___ EXERCISE DATA

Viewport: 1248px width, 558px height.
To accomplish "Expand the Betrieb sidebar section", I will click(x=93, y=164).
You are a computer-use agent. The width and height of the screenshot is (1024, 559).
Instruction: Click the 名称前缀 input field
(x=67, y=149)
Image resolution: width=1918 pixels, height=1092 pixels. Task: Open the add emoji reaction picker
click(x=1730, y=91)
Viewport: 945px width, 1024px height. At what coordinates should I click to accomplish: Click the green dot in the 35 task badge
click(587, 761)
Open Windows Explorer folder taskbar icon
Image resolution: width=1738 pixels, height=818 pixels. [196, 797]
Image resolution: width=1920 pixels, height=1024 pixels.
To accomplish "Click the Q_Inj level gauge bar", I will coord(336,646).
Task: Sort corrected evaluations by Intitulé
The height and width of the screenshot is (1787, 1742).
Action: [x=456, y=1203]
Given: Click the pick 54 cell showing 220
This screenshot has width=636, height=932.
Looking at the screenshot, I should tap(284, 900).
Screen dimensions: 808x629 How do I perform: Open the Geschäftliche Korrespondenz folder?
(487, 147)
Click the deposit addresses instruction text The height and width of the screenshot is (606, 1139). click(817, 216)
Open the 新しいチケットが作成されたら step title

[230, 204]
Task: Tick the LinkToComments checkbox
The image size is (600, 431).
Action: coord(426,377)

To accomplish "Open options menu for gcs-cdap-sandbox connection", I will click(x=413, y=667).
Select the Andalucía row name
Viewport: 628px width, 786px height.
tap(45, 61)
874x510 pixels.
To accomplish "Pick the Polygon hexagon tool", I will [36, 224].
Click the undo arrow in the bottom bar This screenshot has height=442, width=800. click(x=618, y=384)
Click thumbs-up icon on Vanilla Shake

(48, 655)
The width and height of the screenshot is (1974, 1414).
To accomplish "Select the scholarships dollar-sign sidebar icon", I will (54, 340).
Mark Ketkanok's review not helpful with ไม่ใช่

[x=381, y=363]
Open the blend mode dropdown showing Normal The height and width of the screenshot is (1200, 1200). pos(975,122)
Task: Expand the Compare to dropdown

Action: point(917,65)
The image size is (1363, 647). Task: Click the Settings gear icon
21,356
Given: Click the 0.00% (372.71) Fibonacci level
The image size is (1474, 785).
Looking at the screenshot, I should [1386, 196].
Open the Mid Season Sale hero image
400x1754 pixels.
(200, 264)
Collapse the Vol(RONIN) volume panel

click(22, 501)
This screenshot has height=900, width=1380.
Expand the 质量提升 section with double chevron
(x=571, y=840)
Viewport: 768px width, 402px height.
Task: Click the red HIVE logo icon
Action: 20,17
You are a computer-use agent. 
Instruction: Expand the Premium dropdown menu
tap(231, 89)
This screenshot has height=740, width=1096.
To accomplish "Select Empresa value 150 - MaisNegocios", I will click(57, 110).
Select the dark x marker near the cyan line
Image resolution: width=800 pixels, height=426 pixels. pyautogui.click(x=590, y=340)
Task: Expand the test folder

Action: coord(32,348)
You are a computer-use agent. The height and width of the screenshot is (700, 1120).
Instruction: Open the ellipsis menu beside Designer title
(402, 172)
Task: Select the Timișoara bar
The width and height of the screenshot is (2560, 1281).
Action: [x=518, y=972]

______

**TASK OBJECTIVE**
Lines in the data that hold "Given" are to be counted, and the number alone reported.

**RESPONSE**
2